Earth Had Two Moons, New Model Suggests


Earth may have already had two moons, but one was destroyed in an accident that left idling our current lumpy lunar orbit on one side than the other, scientists say.

Astronomers have long been puzzled that differences in the side of the moon always faces the Earth, almost half and half and always on the opposite side. Topography near the hand is relatively low and flat, while the other side is high and mountainous, much thicker shell.

According to a new computer model, this discrepancy can be explained if the smaller is the "companion of the moon", we met the other side of the moon in its history. Such a collision would have been splashed across a particularly hard stone material now forms the current lunar highlands.

For the theory to work, the little moon crashed into the largest in about 4400 miles (7081 km) per hour.

"This is the slowest possible collision of two massive bodies could have been dropped in another gravity," said co-author Erik Asphaug, a planetary scientist at the University of California, Santa Cruz (UCSC).

This relatively slow speed, the collision on the other side would not have enough energy to melt rock and carve out a crater. It would have been powerful enough to cast material of the small moon, the moon bigger.

"It's like a car accident, where you have crumpled fenders, but that will not melt when they hit cars," Asphaug said. "It's the same kind of phenomenon."

Collision Created moon meteor shower

The new theory, Asphaug and postdoctoral researcher Martin Jutzi UCSC, is detailed in the latest issue of the journal Nature.

According to their model, the two moons side by side peacefully about 80 million years, each in its stable orbit. Moons were the same color and texture, but one was about three times larger than the others, Asphaug said.

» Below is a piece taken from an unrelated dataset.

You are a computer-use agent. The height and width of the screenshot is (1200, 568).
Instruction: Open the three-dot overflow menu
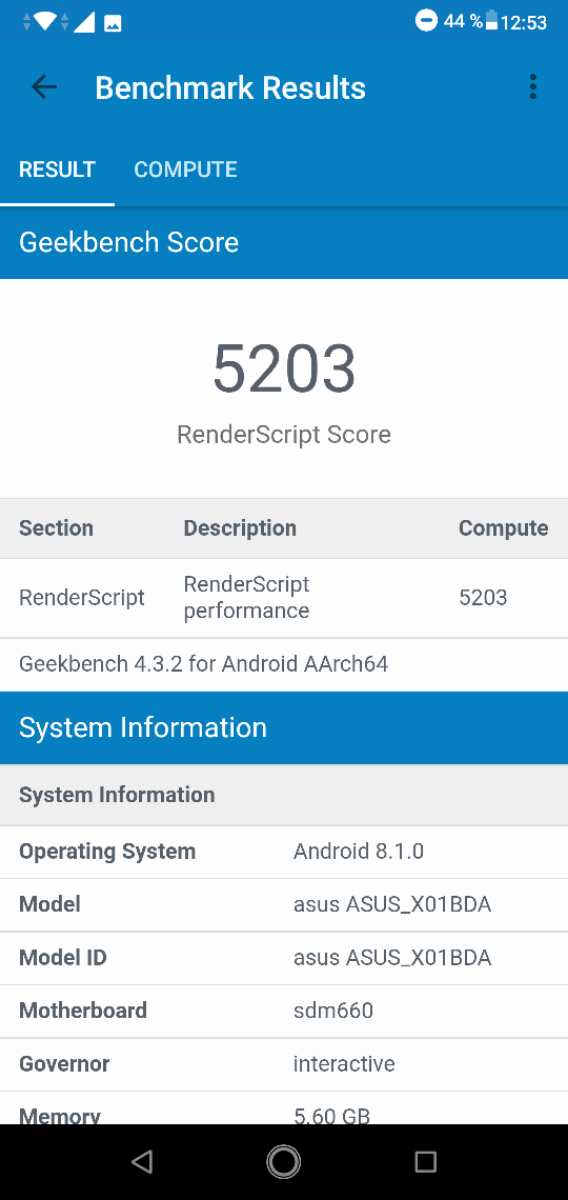533,87
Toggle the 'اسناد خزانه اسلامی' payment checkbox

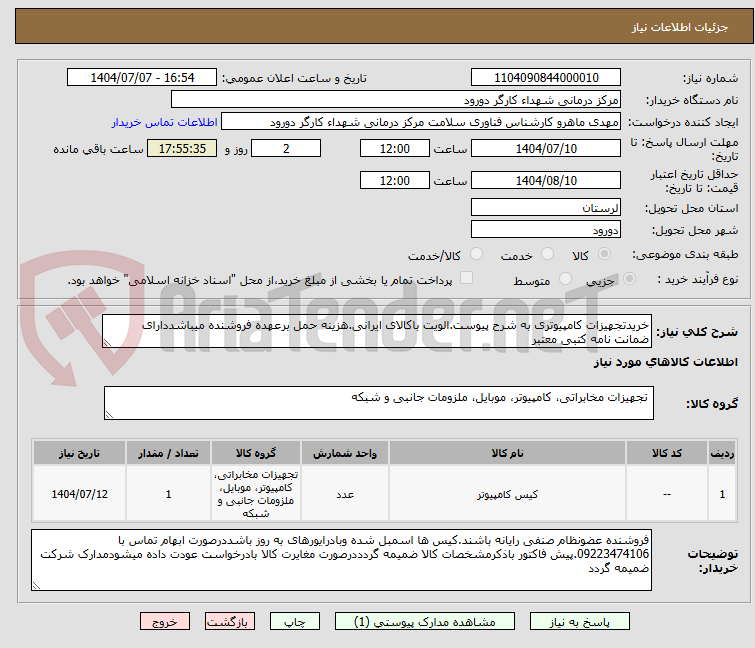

"Our moon looked like a large dish in the sky ... and when it goes down, there was a moon is another leak of about 60 degrees," he said.

This short period of harmony was broken moon, depending on the model where the gravitational interactions with the Earth's natural because the two moons to slip further from our planet. Sun's gravitational tug to destabilize the small lunar orbit and dropped it in its larger siblings.

Although not very energetic, the collision would have pushed trillion tons of lunar dust, out of the room, obscuring the two moons for several days.

"When the dust is removed, it had a moon, which may seem similar to our moon today," said Asphaug.

Up to a million years after the event, the earth was bombarded by fragments of different sizes of the moon, the largest of which could be as much as 62 miles (100 kilometers) across.

"You meteor in the sky for a long time," Asphaug said, although probably not have been life on earth are not attending a spectacular sky show.

Lunar Smashup opens "Problems Cool"

Astronomer Jeffrey Taylor of the University of Hawaii said the theory of the new moon is very interesting and worth further investigation.

Asphaug and Jutzi Model is not only a share of asymmetry of the Moon, Taylor said, but the results also explained the fates of smaller satellites theory predicts that another friend was supposed to be on the side of the Moon.

One of the main theories about how our Moon formed is that he was born after a Mars-sized planet collided with Earth shortly after the solar system formed about 4.5 billion years. (See "Earth-Moon formed later collision of an asteroid than previously thought.")

Scientists think past smashup created by molten rock ring of debris around the Earth, which eventually merged in many different organs, like the Moon. (Theme: "The moon has fallen, and may still be in a Contracting State.")

But "if so, what happened to [the smaller moons] This is the only thing that could happen to them," said Taylor, who was not involved in the study.

The new theory is not without problems, however. For example, it explains why the opposite side of the moon package shows high concentrations of aluminum, said Taylor.

If the two moons were formed from the material itself, as has been assumed, a moon and splatterings companion, would be a bit 'of aluminum, as the moon's interior.

However, this problem could be solved by future lunar studies, says Taylor, and it's not serious enough a reason to reject the theory.

"In any case," he says, "opens up the cool work problems."